Whatley: The defining moment
Published 6:00 pm Tuesday, January 2, 2018
There is a moment (or several) in everyone’s life when we choose the direction for the rest of our lives.
Mine came while I was sitting in a small aluminum boat filled with testing equipment in the middle of Bayou Texar in Pensacola, Florida. I was a medical chemist at the Pensacola Naval Hospital and working on a master’s degree in marine microbiology at the University of West Florida.
The fish were dying and I was part of a team trying to find out why they were dying. We found an apartment construction project along the creek leading into Bayou Texar. The silt from their construction was flowing downstream into Bayou Texar lowering the visibility and oxygen content of the water. It was, I thought, the Garden of Eden all over again. A paradise surrounded by million dollar houses ruined by mankind’s impact on the environment.
“In the beginning, when God created the universe, the earth was formless and desolate. The raging ocean that covered everything was engulfed in total darkness, and the Spirit of God was moving over the water.”
God brought order to the chaos and mankind brought chaos to the order. Or in country boy language, as my friend Terry Solana might say, “God straightened it out and we messed it up!” There is, of course, the creation-evolution controversy about how the universe was created and just how the earth moved from formless and desolate to become a beautiful blue marble in space.
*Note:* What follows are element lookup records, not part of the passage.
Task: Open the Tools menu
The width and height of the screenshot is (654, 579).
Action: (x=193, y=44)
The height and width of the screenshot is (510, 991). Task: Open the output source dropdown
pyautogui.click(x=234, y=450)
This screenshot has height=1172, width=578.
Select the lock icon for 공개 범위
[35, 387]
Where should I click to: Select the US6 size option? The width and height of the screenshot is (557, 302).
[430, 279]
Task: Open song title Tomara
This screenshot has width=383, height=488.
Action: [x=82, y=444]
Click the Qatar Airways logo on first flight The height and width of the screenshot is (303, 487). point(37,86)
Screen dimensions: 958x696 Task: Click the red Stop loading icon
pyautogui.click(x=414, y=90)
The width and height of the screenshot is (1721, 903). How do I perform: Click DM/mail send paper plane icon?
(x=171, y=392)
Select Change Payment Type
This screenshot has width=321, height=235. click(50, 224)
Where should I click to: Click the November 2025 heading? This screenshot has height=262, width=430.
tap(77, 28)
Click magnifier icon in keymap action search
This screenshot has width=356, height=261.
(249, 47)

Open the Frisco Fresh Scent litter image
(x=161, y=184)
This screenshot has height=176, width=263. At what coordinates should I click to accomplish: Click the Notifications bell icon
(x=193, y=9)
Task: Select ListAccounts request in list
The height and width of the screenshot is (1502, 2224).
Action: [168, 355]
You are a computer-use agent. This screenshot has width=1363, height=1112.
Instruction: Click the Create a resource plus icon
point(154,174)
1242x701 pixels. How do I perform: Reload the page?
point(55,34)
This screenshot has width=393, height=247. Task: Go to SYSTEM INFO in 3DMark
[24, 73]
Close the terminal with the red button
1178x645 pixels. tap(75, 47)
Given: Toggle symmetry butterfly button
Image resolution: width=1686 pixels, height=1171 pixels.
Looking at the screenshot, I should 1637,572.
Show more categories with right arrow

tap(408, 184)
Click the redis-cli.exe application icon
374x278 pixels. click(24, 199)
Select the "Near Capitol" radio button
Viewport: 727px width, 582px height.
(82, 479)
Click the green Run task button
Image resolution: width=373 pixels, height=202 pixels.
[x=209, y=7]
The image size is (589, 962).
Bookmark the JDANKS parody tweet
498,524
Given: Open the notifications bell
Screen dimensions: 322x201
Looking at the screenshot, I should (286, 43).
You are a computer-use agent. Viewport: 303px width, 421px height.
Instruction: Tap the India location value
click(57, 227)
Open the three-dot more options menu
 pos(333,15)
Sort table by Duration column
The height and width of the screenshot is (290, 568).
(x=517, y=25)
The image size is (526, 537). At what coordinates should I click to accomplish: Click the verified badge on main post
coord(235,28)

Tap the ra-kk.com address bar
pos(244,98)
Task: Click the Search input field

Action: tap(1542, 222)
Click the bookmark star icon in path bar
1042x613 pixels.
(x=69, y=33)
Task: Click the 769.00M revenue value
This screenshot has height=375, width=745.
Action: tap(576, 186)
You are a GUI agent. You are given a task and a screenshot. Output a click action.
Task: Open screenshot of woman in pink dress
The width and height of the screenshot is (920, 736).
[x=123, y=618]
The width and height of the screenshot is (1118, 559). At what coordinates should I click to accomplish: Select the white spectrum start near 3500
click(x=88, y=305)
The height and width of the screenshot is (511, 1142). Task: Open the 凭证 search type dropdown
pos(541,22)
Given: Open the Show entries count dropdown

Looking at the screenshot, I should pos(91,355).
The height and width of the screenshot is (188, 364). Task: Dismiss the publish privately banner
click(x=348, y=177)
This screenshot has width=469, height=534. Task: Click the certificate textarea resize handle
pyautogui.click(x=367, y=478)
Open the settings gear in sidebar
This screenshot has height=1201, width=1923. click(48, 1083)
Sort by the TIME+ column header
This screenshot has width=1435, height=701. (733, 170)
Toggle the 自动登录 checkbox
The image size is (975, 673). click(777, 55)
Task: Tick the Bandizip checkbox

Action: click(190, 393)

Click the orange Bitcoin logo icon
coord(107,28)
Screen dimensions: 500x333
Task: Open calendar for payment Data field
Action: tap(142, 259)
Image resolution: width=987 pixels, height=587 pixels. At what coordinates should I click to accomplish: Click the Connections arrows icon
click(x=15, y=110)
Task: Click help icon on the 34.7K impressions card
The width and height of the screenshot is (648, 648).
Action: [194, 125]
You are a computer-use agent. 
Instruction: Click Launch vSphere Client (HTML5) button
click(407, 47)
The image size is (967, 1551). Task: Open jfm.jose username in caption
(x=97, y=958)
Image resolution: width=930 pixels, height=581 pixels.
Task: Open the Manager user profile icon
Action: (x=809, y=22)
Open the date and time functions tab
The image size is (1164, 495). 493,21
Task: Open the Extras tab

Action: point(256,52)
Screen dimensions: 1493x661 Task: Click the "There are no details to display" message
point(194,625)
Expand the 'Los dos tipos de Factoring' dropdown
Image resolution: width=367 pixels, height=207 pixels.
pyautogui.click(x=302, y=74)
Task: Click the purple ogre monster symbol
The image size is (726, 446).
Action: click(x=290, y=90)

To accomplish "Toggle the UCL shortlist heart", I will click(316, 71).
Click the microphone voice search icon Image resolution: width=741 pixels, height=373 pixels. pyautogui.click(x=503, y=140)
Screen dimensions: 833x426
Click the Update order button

The Bible will have nothing to do with that ongoing argument, saying simply, “God created the universe.” It’s more poetry than science, but the bottom line is, however things were created, God created them!
Our church is reading through the Bible this year, and our guiding principle is “keep it simple!” Maybe you’ve noticed our tendency to “make mountains out of molehills?” It’s especially prevalent in the church where theologians create complex patterns of Biblical facts to make a name for themselves and preachers use big words to impress their congregations and Bible teachers use complex formulas to appear intelligent.
Lots of books describe what the Bible says about creation. The Bible simply says, “In the beginning God created the universe.” I remember someone telling me years ago, “The Bible is so simple a child can understand it, and so deep the wisest adult will never comprehend it.”